Reading text ->

+ + + + + + +

General Principles and Standard of Review

{14}     The Sixth Amendment to the United States Constitution guarantees an individual accused of a crime the fundamental right to a speedy trial. State v. Garza, 2009-NMSC-038, ¶ 10, 146 N.M. 499, 212 P.3d 387. The New Mexico Constitution similarly protects a criminally accused’s right to a “speedy public trial.” N.M. Const. art. II, § 14.

{15}     New Mexico has adopted the balancing test from the United States Supreme Court’s decision in Barker v. Wingo, 407 U.S. 514, 530-33 (1972), for determining whether an accused’s right to a speedy trial was violated. State v. Smith, 2016-NMSC-007, ¶ 58, 367 P.3d 420. Pursuant to the Barker test, courts balance the conduct of the state and the defendant under four factors: “(1) the length of the delay; (2) the reasons for the delay; (3) the timeliness and manner in which the defendant asserted his speedy trial right; and (4) the particular prejudice that the defendant actually suffered.” Smith, 2016-NMSC-007, ¶ 58.

+ + + + + + +

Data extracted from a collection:
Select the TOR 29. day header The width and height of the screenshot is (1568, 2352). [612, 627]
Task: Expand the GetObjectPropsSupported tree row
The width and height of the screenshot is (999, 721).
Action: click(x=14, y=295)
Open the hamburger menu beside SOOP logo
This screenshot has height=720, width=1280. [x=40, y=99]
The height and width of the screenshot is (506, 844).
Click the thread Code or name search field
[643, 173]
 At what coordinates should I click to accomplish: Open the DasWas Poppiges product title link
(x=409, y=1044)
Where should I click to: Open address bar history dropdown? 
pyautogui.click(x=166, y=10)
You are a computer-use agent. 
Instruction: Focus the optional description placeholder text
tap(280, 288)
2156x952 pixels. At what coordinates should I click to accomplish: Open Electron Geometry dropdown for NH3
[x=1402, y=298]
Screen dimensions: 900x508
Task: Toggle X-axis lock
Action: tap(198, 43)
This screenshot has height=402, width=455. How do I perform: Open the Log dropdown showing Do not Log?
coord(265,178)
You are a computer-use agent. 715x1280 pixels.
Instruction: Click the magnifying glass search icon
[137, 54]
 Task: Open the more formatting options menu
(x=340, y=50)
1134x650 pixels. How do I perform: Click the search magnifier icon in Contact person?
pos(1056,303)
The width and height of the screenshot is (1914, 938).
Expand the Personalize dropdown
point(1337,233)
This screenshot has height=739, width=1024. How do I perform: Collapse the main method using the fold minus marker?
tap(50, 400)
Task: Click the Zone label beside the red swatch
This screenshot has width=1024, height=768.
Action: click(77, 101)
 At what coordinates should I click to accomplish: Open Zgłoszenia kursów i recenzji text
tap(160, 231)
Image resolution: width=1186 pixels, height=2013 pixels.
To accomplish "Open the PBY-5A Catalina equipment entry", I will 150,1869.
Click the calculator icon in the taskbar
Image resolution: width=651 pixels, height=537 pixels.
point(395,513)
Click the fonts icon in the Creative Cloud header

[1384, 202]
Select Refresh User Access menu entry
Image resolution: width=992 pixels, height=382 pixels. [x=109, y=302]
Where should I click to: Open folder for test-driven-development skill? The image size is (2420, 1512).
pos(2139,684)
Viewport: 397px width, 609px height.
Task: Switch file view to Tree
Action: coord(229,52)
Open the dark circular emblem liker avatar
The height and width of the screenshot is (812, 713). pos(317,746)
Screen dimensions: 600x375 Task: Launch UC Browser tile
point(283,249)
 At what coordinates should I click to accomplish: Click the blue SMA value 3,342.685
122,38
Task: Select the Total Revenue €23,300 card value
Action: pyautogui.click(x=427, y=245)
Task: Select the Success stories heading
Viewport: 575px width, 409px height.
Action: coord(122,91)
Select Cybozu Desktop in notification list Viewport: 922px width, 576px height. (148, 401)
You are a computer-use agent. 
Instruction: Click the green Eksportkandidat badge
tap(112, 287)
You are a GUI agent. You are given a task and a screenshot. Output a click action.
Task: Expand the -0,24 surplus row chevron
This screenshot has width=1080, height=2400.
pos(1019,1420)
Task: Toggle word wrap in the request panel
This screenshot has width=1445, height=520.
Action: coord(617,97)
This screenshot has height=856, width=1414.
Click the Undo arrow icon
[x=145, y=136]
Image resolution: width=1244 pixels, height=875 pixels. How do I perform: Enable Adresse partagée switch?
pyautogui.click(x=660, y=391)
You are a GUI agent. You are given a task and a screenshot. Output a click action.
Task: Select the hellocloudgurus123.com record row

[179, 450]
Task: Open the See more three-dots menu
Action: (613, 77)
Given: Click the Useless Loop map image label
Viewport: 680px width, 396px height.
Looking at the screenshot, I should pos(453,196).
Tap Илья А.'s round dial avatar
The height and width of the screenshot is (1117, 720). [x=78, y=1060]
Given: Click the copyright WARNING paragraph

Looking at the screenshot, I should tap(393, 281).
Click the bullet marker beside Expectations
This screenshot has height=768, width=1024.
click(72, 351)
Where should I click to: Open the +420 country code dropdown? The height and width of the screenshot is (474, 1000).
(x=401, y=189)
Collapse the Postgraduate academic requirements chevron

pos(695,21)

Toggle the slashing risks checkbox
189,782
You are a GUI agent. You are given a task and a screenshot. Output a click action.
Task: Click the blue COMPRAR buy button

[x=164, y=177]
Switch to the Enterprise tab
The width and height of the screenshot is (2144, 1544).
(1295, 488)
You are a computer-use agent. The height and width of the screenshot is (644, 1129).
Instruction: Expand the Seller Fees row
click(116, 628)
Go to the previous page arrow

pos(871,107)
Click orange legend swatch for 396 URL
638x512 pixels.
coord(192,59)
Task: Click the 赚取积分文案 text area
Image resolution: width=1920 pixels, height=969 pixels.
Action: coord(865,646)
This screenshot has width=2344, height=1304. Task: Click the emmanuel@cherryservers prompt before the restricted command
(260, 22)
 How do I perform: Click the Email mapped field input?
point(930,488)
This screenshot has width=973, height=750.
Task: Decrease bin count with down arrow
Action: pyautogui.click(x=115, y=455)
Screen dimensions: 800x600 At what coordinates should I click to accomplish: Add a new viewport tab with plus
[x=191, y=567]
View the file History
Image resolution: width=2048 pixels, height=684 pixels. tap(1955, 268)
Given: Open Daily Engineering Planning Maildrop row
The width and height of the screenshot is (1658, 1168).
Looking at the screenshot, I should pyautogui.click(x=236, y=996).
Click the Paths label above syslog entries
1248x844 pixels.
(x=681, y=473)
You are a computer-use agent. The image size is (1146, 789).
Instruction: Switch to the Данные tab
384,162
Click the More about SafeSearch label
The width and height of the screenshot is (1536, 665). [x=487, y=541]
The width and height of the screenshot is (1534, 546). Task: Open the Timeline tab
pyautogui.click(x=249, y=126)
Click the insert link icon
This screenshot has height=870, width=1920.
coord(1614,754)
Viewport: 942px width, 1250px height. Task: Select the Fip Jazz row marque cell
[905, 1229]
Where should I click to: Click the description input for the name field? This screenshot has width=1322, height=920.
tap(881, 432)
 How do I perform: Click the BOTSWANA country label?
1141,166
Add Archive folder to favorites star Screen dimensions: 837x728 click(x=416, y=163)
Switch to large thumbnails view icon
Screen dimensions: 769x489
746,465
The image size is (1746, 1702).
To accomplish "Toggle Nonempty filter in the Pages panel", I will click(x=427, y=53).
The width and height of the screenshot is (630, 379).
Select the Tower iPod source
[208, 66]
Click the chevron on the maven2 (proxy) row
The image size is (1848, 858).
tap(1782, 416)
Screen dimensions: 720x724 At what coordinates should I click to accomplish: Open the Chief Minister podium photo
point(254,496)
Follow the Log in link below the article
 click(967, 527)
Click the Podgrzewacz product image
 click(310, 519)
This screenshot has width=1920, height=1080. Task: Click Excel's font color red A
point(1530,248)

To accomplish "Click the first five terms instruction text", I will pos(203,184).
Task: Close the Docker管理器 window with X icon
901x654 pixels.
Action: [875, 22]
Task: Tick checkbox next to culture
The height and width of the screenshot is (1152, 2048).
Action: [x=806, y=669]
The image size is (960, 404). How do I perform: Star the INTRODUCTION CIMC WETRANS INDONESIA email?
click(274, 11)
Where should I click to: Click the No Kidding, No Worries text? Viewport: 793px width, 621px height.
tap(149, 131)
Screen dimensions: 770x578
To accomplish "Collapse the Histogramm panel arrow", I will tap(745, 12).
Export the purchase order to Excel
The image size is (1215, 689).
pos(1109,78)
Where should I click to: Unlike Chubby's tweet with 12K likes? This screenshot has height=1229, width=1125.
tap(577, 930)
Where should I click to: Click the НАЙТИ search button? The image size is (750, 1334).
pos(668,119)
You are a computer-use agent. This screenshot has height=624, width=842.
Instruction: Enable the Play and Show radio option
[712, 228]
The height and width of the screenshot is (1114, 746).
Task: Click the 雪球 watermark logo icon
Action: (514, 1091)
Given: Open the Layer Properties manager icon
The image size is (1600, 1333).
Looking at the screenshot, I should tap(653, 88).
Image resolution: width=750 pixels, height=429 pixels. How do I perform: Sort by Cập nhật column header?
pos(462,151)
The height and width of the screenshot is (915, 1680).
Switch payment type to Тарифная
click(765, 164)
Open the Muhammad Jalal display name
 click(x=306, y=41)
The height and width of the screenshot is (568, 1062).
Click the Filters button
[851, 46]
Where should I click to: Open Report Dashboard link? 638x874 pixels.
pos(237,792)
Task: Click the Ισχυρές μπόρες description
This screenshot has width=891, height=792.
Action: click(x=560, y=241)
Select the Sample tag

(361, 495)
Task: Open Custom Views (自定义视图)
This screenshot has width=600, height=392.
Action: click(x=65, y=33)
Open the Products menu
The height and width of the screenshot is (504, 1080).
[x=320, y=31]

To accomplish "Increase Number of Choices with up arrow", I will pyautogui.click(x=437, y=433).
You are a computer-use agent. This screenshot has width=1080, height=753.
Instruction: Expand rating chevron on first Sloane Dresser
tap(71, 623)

+ + + + + + +

Exercises ->
(1) Return, word for word, the portion of the speedy trial text from "General Principles and" up to and including "art. II, § 14.".
(2) Recast the records from the line with "Given: Click the Useless Loop map image label" up to and including the line with "Image resolution: width=2048" as a JSON list of strings, one string per line, leaving out blank lines.

Answers for this exercise ->
(1)
General Principles and Standard of Review

{14}     The Sixth Amendment to the United States Constitution guarantees an individual accused of a crime the fundamental right to a speedy trial. State v. Garza, 2009-NMSC-038, ¶ 10, 146 N.M. 499, 212 P.3d 387. The New Mexico Constitution similarly protects a criminally accused’s right to a “speedy public trial.” N.M. Const. art. II, § 14.

(2)
[
  "Given: Click the Useless Loop map image label",
  "Viewport: 680px width, 396px height.",
  "Looking at the screenshot, I should pos(453,196).",
  "Tap Илья А.'s round dial avatar",
  "The height and width of the screenshot is (1117, 720). [x=78, y=1060]",
  "Given: Click the copyright WARNING paragraph",
  "Looking at the screenshot, I should tap(393, 281).",
  "Click the bullet marker beside Expectations",
  "This screenshot has height=768, width=1024.",
  "click(72, 351)",
  "Where should I click to: Open the +420 country code dropdown? The height and width of the screenshot is (474, 1000).",
  "(x=401, y=189)",
  "Collapse the Postgraduate academic requirements chevron",
  "pos(695,21)",
  "Toggle the slashing risks checkbox",
  "189,782",
  "You are a GUI agent. You are given a task and a screenshot. Output a click action.",
  "Task: Click the blue COMPRAR buy button",
  "[x=164, y=177]",
  "Switch to the Enterprise tab",
  "The width and height of the screenshot is (2144, 1544).",
  "(1295, 488)",
  "You are a computer-use agent. The height and width of the screenshot is (644, 1129).",
  "Instruction: Expand the Seller Fees row",
  "click(116, 628)",
  "Go to the previous page arrow",
  "pos(871,107)",
  "Click orange legend swatch for 396 URL",
  "638x512 pixels.",
  "coord(192,59)",
  "Task: Click the 赚取积分文案 text area",
  "Image resolution: width=1920 pixels, height=969 pixels.",
  "Action: coord(865,646)",
  "This screenshot has width=2344, height=1304. Task: Click the emmanuel@cherryservers prompt before the restricted command",
  "(260, 22)",
  " How do I perform: Click the Email mapped field input?",
  "point(930,488)",
  "This screenshot has width=973, height=750.",
  "Task: Decrease bin count with down arrow",
  "Action: pyautogui.click(x=115, y=455)",
  "Screen dimensions: 800x600 At what coordinates should I click to accomplish: Add a new viewport tab with plus",
  "[x=191, y=567]",
  "View the file History",
  "Image resolution: width=2048 pixels, height=684 pixels. tap(1955, 268)"
]